Before anyone could cautiously note that internet sleuths have been wrong before, it was apparent JewHateDB had found their suspect—though it would be another week before Saleh surrendered to police.

“Threatening New Yorkers based on their beliefs “is not only vile, it’s illegal and will not be tolerated,” said Mayor Adams after Selah’s arrest. “Let this be a lesson to all those who think they can commit crimes and hide: The NYPD will find you and charge you. You won’t get away with it.”

The American Jewish Medical Association, representing Jewish health care professionals throughout the country, issued a public letter calling for Selah’s prosecution.

Weill Cornell medicine, while not addressing Selah specifically, issued a statement, “We condemn antisemitism in the strongest possible terms. We are fully cooperating with the NYPD and conducting our own internal review. Employment matters are confidentially managed.”

Before Selah was deleted from the Weill Cornell Rhee Lab homepage sometime after June 10, he was identified as “Research Technician, B.S. Chemistry, ACS Certification, St John’s University (2021).”

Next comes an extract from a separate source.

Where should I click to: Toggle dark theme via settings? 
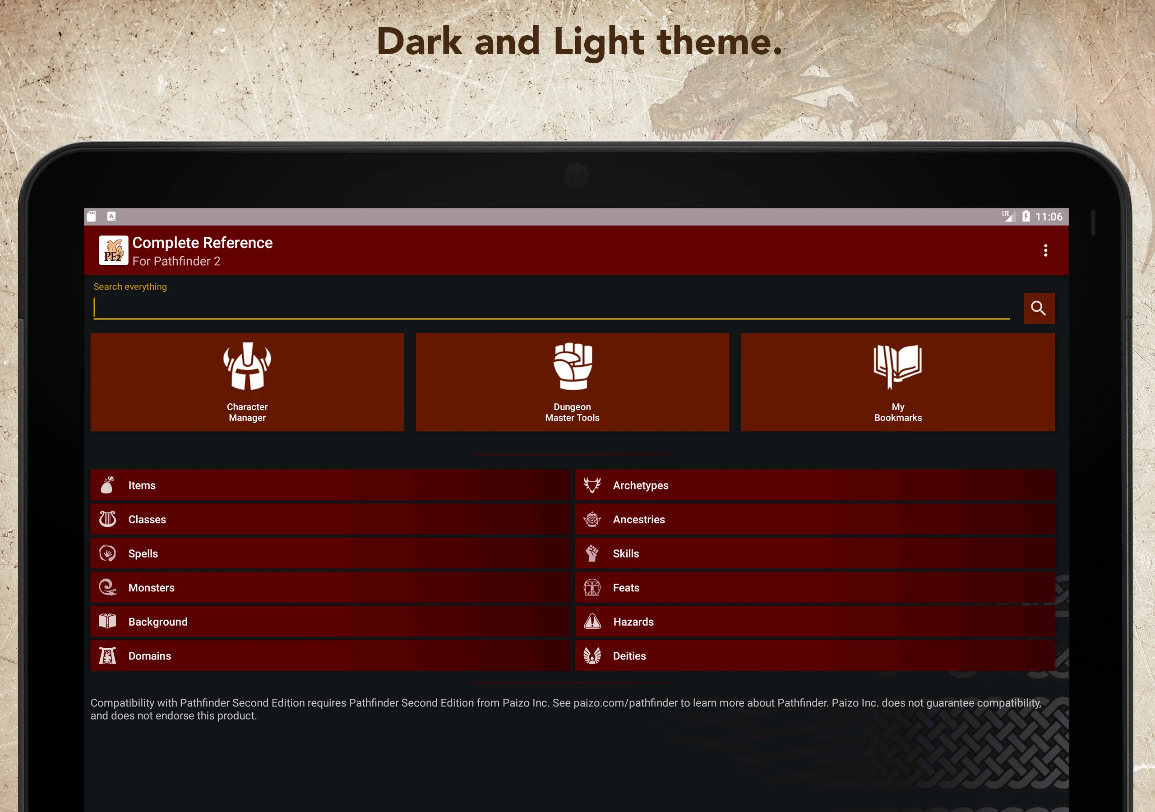tap(1046, 251)
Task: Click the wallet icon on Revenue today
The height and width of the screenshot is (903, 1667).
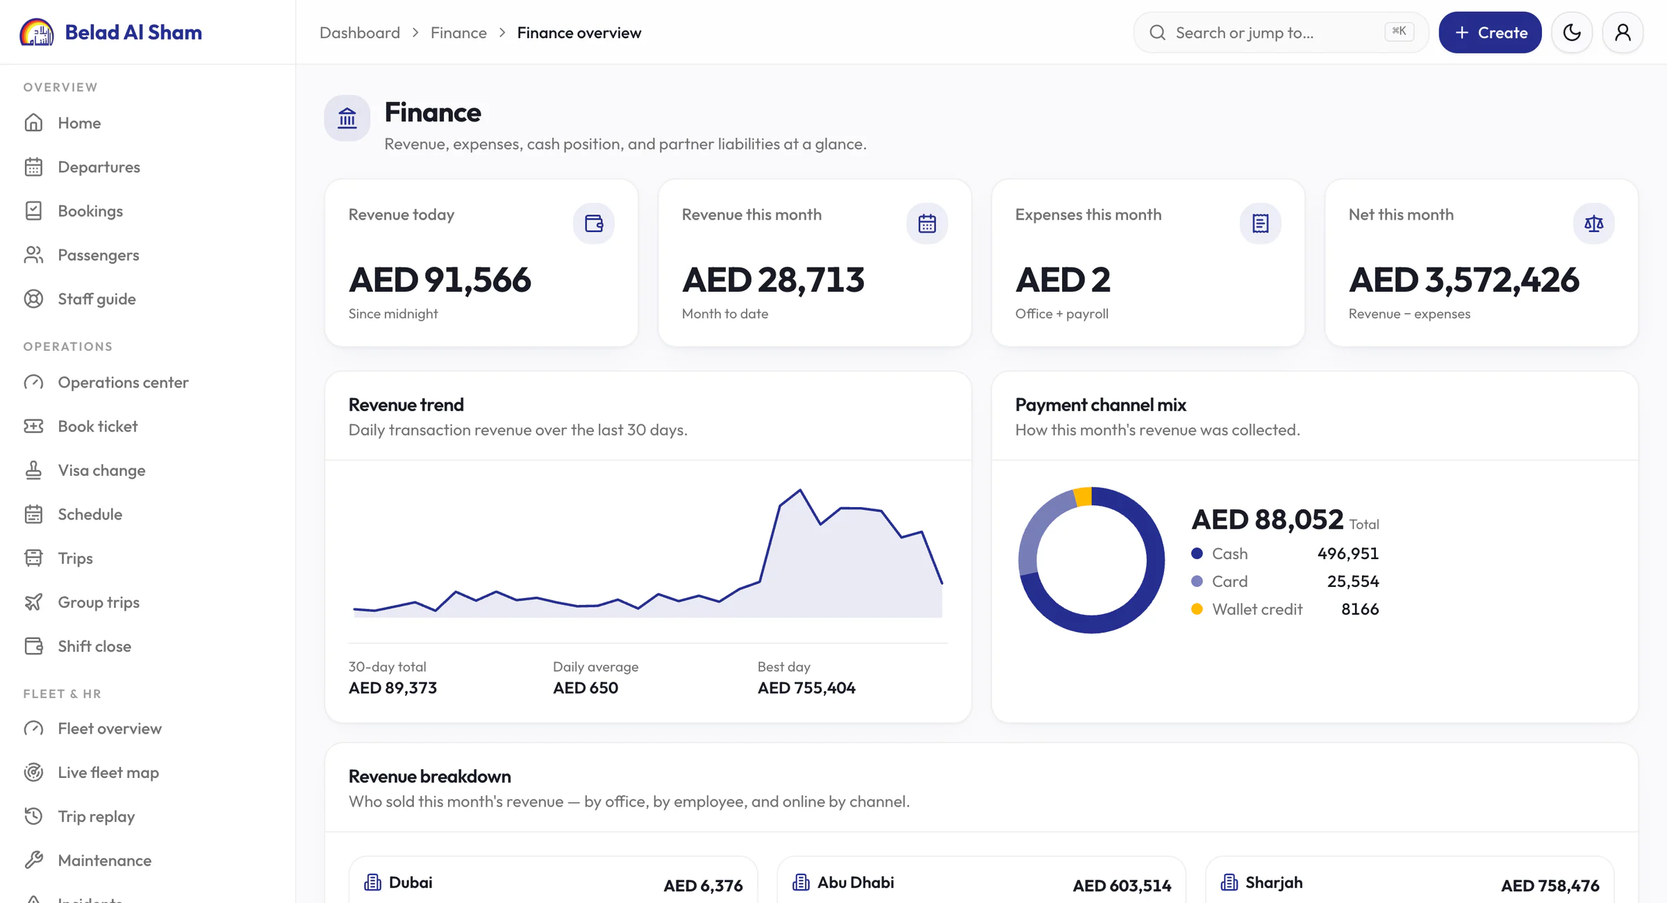Action: (x=594, y=223)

In his likewise deleted Rhee Lab biography, Selah is said to have been “raised in New York City” (he has proclaimed elsewhere that he grew up in Bay Ridge, Brooklyn) and that “Beyond the lab, Anas enjoys spending time with his friends, traveling (pre-COVID) and enjoying a good show.”

On June 5, in an event that received little attention at the time, Within Our Lifetime staged a loud, strident protest outside Cornell Weill Medical College at 1300 York Avenue at East 69th Street in Yorkville.

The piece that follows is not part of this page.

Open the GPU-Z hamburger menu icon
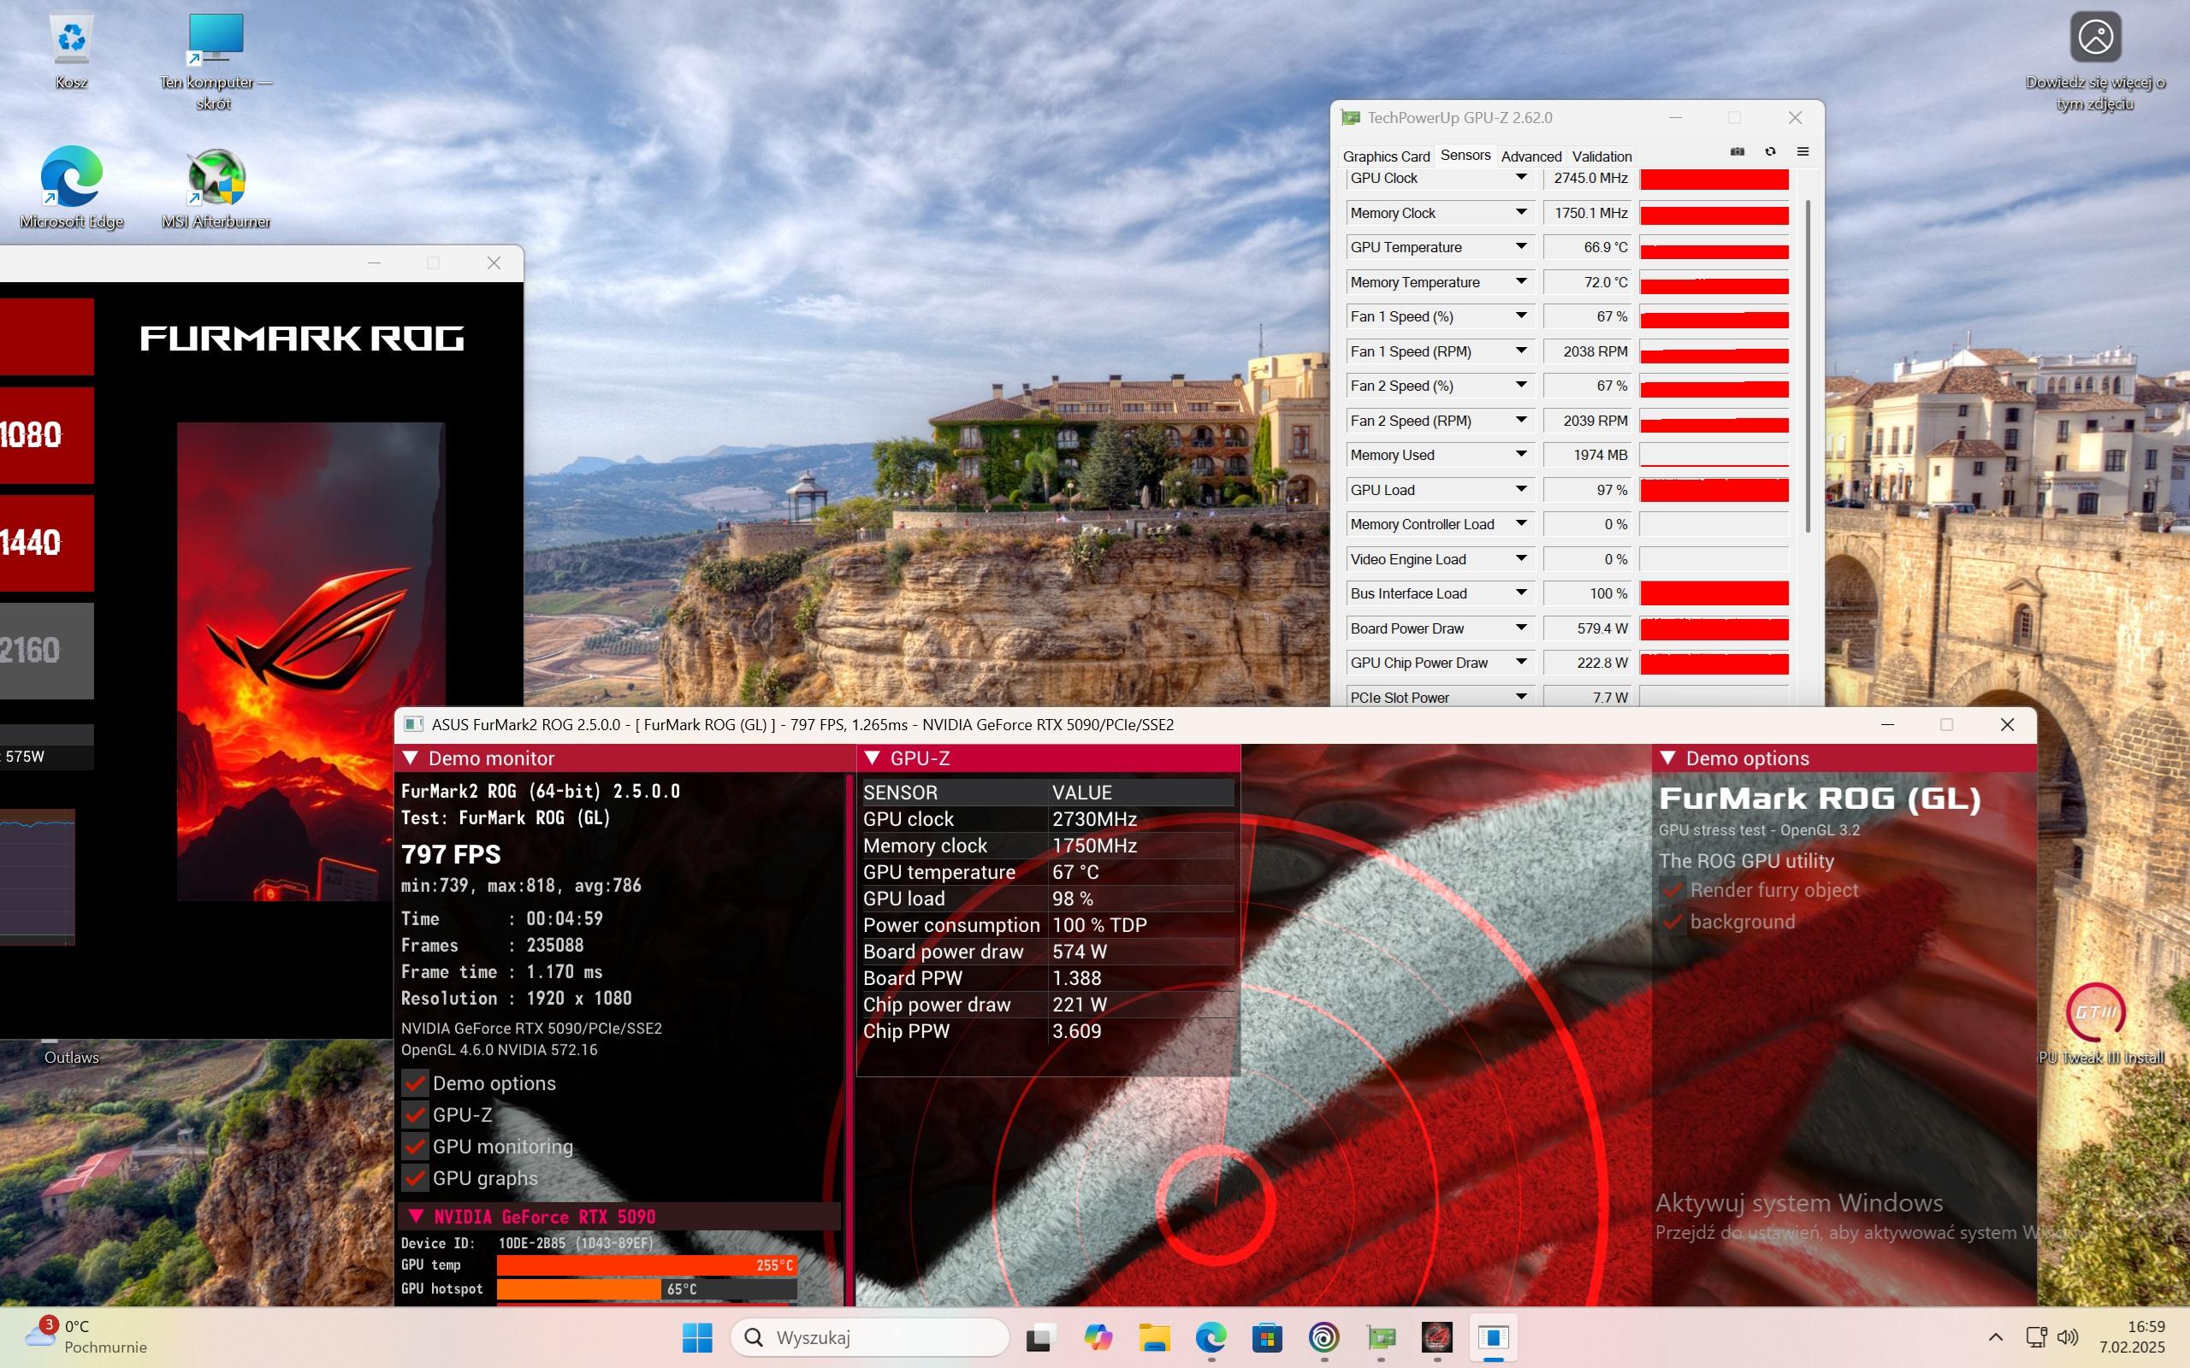2190x1368 pixels. point(1803,152)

They called it the “Flood Cornell for Rafah HCW4P Rally”—the acronym standing for Health Care Workers For Palestine, the activist group Anas Selah appears to have been a leader of.

This wasn’t the first time either group targeted a medical institution. On January 15, protestors assailed the Memorial Sloan Ketting Cancer Center for its alleged “complicity in genocide” and Mount Sinai Medical Center for “supporting Zionism.”

A 25 second video of the Cornell Weill Medical College protest posted to the X account @WOLPaelstine later that day was preceded by the words “Israel will fall!”

In the video, the protestors, many wearing kiffeyehs and masks, are shown chanting these same words at the behest of a woman leader, herself kiffeyeh-clad and vigorously waving her arms as if trying to achieve flight while an air horn honks along: “Israel Will Fall! Israel Will Fall! Israel Will Fall!”

At press time, Israel still stands, and Anas Selah—New York State Unified Court System Case # CR-017627024NY— is slated for trial in Manhattan Criminal Court on August 12 at 9 AM.